##### Source data
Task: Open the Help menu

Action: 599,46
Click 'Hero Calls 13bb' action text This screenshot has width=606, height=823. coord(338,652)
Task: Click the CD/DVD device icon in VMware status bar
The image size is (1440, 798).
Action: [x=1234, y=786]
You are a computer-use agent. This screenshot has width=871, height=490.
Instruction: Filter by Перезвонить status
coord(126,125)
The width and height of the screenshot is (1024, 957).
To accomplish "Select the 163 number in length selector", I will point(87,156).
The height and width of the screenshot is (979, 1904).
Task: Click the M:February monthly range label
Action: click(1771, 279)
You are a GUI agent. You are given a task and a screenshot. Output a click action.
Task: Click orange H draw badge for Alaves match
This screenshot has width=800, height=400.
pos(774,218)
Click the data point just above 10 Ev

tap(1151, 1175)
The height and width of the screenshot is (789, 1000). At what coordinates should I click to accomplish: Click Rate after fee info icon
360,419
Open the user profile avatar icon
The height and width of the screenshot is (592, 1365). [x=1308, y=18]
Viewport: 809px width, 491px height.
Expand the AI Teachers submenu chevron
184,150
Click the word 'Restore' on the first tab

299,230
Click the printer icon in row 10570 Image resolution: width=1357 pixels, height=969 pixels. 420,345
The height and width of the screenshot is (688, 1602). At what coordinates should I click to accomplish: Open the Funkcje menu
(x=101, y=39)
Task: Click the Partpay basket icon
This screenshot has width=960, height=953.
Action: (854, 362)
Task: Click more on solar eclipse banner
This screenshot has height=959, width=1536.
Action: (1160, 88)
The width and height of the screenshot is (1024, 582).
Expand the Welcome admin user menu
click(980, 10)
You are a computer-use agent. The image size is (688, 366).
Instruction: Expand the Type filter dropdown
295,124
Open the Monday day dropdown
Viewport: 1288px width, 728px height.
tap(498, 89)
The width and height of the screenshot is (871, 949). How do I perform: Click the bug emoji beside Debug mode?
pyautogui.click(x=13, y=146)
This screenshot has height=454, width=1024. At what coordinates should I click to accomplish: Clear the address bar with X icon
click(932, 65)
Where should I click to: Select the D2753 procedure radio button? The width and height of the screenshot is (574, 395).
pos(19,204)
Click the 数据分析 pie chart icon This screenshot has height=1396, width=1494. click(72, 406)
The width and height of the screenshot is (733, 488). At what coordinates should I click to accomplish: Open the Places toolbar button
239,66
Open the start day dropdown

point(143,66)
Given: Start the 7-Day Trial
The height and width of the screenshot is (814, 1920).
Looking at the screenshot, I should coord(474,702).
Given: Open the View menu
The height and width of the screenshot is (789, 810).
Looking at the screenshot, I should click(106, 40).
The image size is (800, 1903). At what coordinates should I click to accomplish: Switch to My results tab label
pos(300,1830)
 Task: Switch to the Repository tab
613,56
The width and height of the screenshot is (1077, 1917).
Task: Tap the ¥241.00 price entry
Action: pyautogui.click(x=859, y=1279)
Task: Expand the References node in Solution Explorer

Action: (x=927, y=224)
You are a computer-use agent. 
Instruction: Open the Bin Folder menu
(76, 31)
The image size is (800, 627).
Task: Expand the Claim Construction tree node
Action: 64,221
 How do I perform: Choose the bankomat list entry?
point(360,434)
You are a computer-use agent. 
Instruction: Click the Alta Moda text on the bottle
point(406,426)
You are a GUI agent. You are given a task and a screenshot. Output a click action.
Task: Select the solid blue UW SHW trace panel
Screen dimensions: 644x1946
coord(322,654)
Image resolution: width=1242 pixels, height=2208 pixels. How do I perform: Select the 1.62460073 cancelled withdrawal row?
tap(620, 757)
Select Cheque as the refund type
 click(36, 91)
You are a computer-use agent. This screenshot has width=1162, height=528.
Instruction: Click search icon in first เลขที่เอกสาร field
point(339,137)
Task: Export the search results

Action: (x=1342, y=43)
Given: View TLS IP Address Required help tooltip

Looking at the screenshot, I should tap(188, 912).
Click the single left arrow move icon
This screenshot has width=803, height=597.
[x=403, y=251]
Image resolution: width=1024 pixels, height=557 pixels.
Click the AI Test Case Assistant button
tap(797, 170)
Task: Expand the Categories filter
##########
_Description of the task_
Every entry should be restated word for word.

_Answer space_
Task: Open the Help menu

Action: 599,46
Click 'Hero Calls 13bb' action text This screenshot has width=606, height=823. coord(338,652)
Task: Click the CD/DVD device icon in VMware status bar
The image size is (1440, 798).
Action: [x=1234, y=786]
You are a computer-use agent. This screenshot has width=871, height=490.
Instruction: Filter by Перезвонить status
coord(126,125)
The width and height of the screenshot is (1024, 957).
To accomplish "Select the 163 number in length selector", I will point(87,156).
The height and width of the screenshot is (979, 1904).
Task: Click the M:February monthly range label
Action: click(1771, 279)
You are a GUI agent. You are given a task and a screenshot. Output a click action.
Task: Click orange H draw badge for Alaves match
This screenshot has width=800, height=400.
pos(774,218)
Click the data point just above 10 Ev

tap(1151, 1175)
The height and width of the screenshot is (789, 1000). At what coordinates should I click to accomplish: Click Rate after fee info icon
360,419
Open the user profile avatar icon
The height and width of the screenshot is (592, 1365). [x=1308, y=18]
Viewport: 809px width, 491px height.
Expand the AI Teachers submenu chevron
184,150
Click the word 'Restore' on the first tab

299,230
Click the printer icon in row 10570 Image resolution: width=1357 pixels, height=969 pixels. 420,345
The height and width of the screenshot is (688, 1602). At what coordinates should I click to accomplish: Open the Funkcje menu
(x=101, y=39)
Task: Click the Partpay basket icon
This screenshot has width=960, height=953.
Action: (854, 362)
Task: Click more on solar eclipse banner
This screenshot has height=959, width=1536.
Action: (1160, 88)
The width and height of the screenshot is (1024, 582).
Expand the Welcome admin user menu
click(980, 10)
You are a computer-use agent. The image size is (688, 366).
Instruction: Expand the Type filter dropdown
295,124
Open the Monday day dropdown
Viewport: 1288px width, 728px height.
tap(498, 89)
The width and height of the screenshot is (871, 949). How do I perform: Click the bug emoji beside Debug mode?
pyautogui.click(x=13, y=146)
This screenshot has height=454, width=1024. At what coordinates should I click to accomplish: Clear the address bar with X icon
click(932, 65)
Where should I click to: Select the D2753 procedure radio button? The width and height of the screenshot is (574, 395).
pos(19,204)
Click the 数据分析 pie chart icon This screenshot has height=1396, width=1494. click(72, 406)
The width and height of the screenshot is (733, 488). At what coordinates should I click to accomplish: Open the Places toolbar button
239,66
Open the start day dropdown

point(143,66)
Given: Start the 7-Day Trial
The height and width of the screenshot is (814, 1920).
Looking at the screenshot, I should coord(474,702).
Given: Open the View menu
The height and width of the screenshot is (789, 810).
Looking at the screenshot, I should click(106, 40).
The image size is (800, 1903). At what coordinates should I click to accomplish: Switch to My results tab label
pos(300,1830)
 Task: Switch to the Repository tab
613,56
The width and height of the screenshot is (1077, 1917).
Task: Tap the ¥241.00 price entry
Action: pyautogui.click(x=859, y=1279)
Task: Expand the References node in Solution Explorer

Action: (x=927, y=224)
You are a computer-use agent. 
Instruction: Open the Bin Folder menu
(76, 31)
The image size is (800, 627).
Task: Expand the Claim Construction tree node
Action: 64,221
 How do I perform: Choose the bankomat list entry?
point(360,434)
You are a computer-use agent. 
Instruction: Click the Alta Moda text on the bottle
point(406,426)
You are a GUI agent. You are given a task and a screenshot. Output a click action.
Task: Select the solid blue UW SHW trace panel
Screen dimensions: 644x1946
coord(322,654)
Image resolution: width=1242 pixels, height=2208 pixels. How do I perform: Select the 1.62460073 cancelled withdrawal row?
tap(620, 757)
Select Cheque as the refund type
 click(36, 91)
You are a computer-use agent. This screenshot has width=1162, height=528.
Instruction: Click search icon in first เลขที่เอกสาร field
point(339,137)
Task: Export the search results

Action: (x=1342, y=43)
Given: View TLS IP Address Required help tooltip

Looking at the screenshot, I should tap(188, 912).
Click the single left arrow move icon
This screenshot has width=803, height=597.
[x=403, y=251]
Image resolution: width=1024 pixels, height=557 pixels.
Click the AI Test Case Assistant button
tap(797, 170)
Task: Expand the Categories filter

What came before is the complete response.